Archbishop Bertrand de Malferrat died on 25 May 1262. The Chapter issued the customary summons for the attendance of all who wished, were obligated to, and were able, to attend the meeting for the election of a new bishop. When the votes were cast, disagreement appeared. Some chose Raimundus, the Provost of the cathedral Chapter, while the rest chose Robert de Ucena, a canon of Valence and a papal chaplain, who was only in minor orders. The Provost sent his procurator along with two canons representing the Chapter to the papal court, where Pope Urban IV (Jacques Pantaléon of Troyes) was living in exile from Rome. Raimundus' procurator renounced every right that Raimundus had in the election. The two canons then in their own names and those of others in the Chapter asked Pope Urban to appoint Robert de Ucena. Good reports were presented as to his education and character, but the pope decided not to appoint him. Instead, he chose to transfer the bishop of Akko-Ptolemais (Acre), Florentius, who had carried out useful work there and provided good example in the midst of many troubles.

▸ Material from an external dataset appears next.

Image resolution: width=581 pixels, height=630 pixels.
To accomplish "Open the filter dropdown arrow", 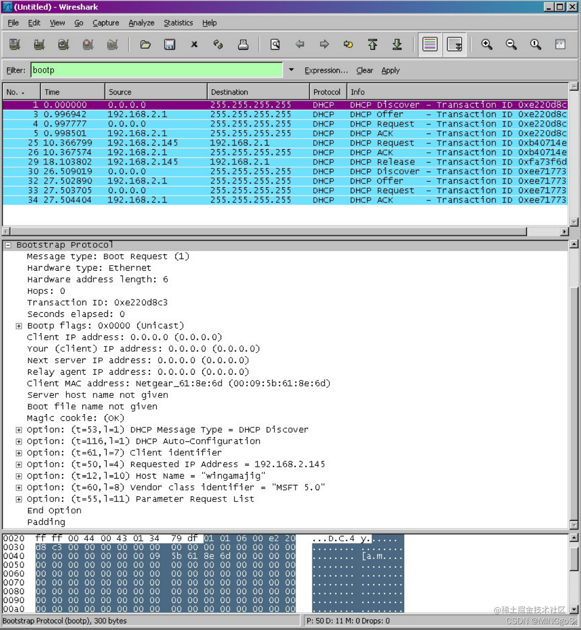I will pyautogui.click(x=291, y=70).

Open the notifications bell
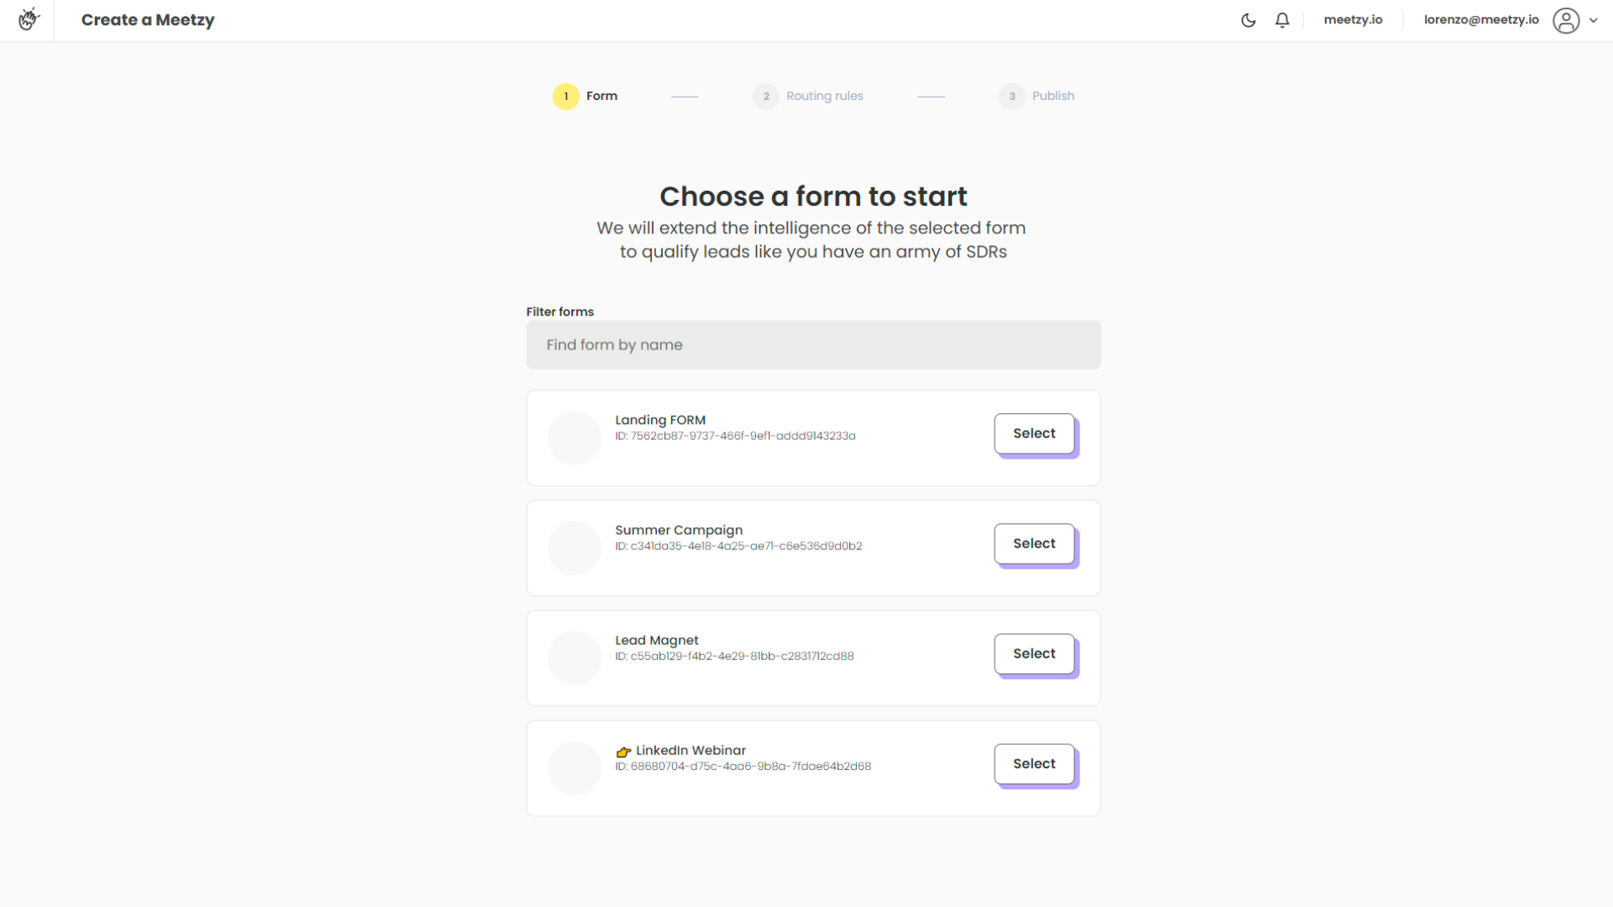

===Archbishop Florentinus' councils===

In 1263, a council held by Archbishop Florentinus decreed that the sacrament of confirmation must be received while fasting; and that on Sundays and feast days the religious orders should not open their churches to the faithful, nor preach at the hour of the parish Mass. The laity should be instructed by their parish priests in the proper form of baptism in case of necessity. Marriage should not take place without ecclesiastical participation; failure to observe this requirement brought excommunication. Jewish leaders were not to go about in public in garb that resembled that of priests. Members of the religious orders should also frequent the parochial service, for the sake of good example. This council in particular condemned the doctrines spread abroad under the name of Joachim of Flora.

Archbishop Florentius held a council, probably in 1264, which promulgated seventeen canons.

In 1275, twenty-two earlier observances were promulgated anew at a provincial Council of Arles, held by Archbishop Bernard de Languissel (1274–1281).

On 16–17 May 1279, Archbishop Bernard de Languissel (1274–1281) presided over a provincial council at which four other bishops participated, and four bishops were absent but represented by procurators. Fifteen canons wefre promulgated.

Archbishop Guillaume de La Garde (1361–1374) presided at a regional council of the ecclesiastical provinces of Arles, Embrun, and Aix; it was held in the cathedral of Apt from 14 to 30 May 1365. He also held a diocesan synod in Spring 1370, on the second Sunday after Easter, 30 April.

===Religious developments===
On 1 February 1324, Archbishop-elect Jean Baussan authorized the Franciscan Provincial of Provence to construct a church, a religious house, and a cemetery at Salon (Sallonis) on land donated by Pierre Baston.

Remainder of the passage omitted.